There's also this joke about Cruz that made it to Twitter a week before the book came out:

So, yeah, Al Franken doesn't like Ted Cruz, although he likes plenty of other Republicans, "because none of them are sociopaths." The Cruz chapter is here as a counterpoint to the larger point Franken keeps coming back to: the Senate is a small place, and for it to work, people who don't agree with each other on most things have to find places where they can agree. But Ted Cruz doesn't play well with anyone:
Even if you like what he stands for, the most he’ll ever be able to accomplish is being an obnoxious wrench in the gears of government.
Giant of the Senate takes us up to around the time of Donald Trump's inauguration, which for Franken marks a true low point in politics, the culmination of the Lie Machine he's been trying to warn about since his first political book, Rush Limbaugh is a Big Fat Idiot. Says Franken, "Like Trump, I had no previous experience in elected office. Unlike Trump, I was actually bothered by my lack of experience." Franken saw all this developing, but is nonetheless still astonished that such an obvious lying idiot could win the nomination of a major party, let alone the presidency. Franken's first Senate run was almost sunk by the claim he'd made an insensitive joke about rape; Trump won even after multiple women came forward to say he had groped them. "'Huh,' I thought. 'The world sure has changed since 2008.'”
But more than anything, Franken is worried that simple facts no longer seem to matter, even though he'd written two books warning that lying to an insular audience had become an actual worldview and business model for the political right. He wonders:
What would Trump have had to say for a network to cut off his speech and break in, with the anchor saying, “Good Lord. I’m sorry. We’re just not going to show you any more of this crap."

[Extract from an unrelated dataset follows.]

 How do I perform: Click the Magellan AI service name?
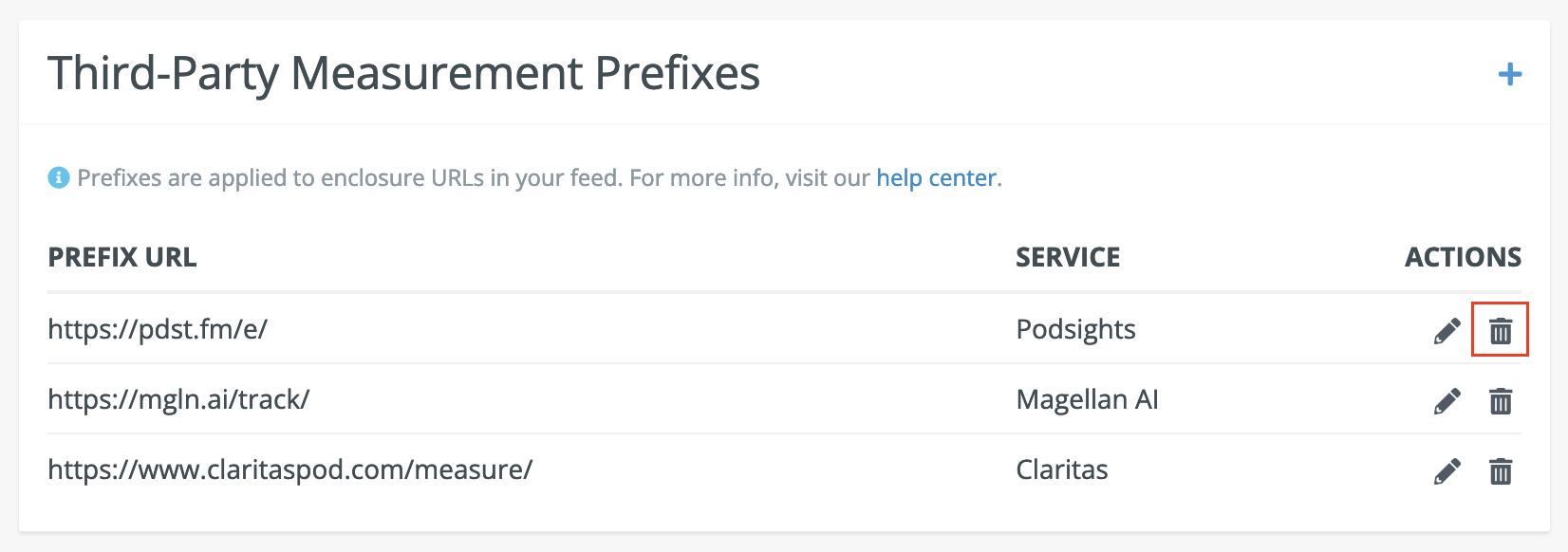point(1087,399)
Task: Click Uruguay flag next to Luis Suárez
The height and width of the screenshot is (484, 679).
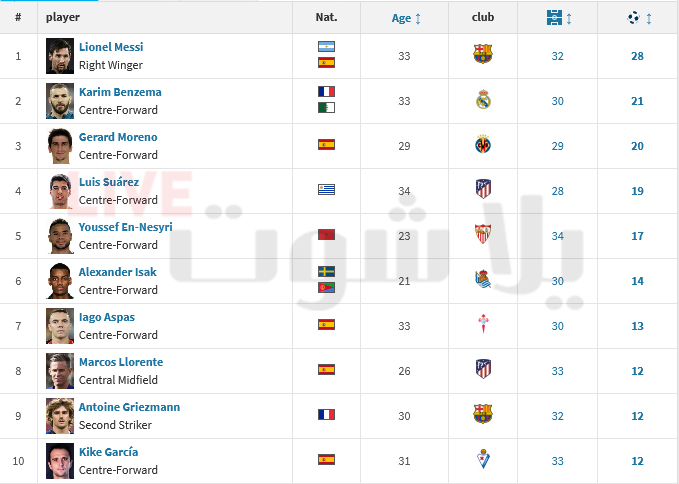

By the time networks started doing real-time fact-checks, Trump was on his way to a narrow electoral win -- one he had to keep lying about, of course. Nonetheless, Franken remains an optimist that at some point, truth has to come back into vogue, though. He can't see how we can continue very long in a post-fact world:
I really think that if we don’t start caring about whether people tell the truth or not, it’s going to be literally impossible to restore anything approaching a reasonable political discourse. Politicians have always shaded the truth. But if you can say something that is provably false, and no one cares, then you can’t have a real debate about anything [...]
I know I’m sort of farting into the wind on this. But I hope you’ll fart along with me. I’ve always believed that it’s possible to discern true statements from false statements, and that it’s critically important to do so, and that we put our entire democratic experiment in peril when we don’t. It’s a lesson I fear our nation is about to learn the hard way.
Franken sincerely hopes that "national gullibility is a cyclical phenomenon," and that after a few years of Trump, we may find ourselves demanding fact-based politics in an "an era of Neo-Sticklerism. And a glorious era it shall be." He doesn't have a firm prescription for how to get there, but is encouraged by the size and volume of the post-election resistance to Trump. It's likely to suck for quite a while, he says, but we progressives can't give up fighting for the idea that we all do better when we all do better. He thinks we've got a pretty good chance, especially if we insist on being rooted in reality.
Al Franken: Giant of the Senate. 2017, Hachette. $16.88 Hardcover / 14.99 Kindle e-book. (Audible narration, read by Al Franken, $12.99 extra -- fun!)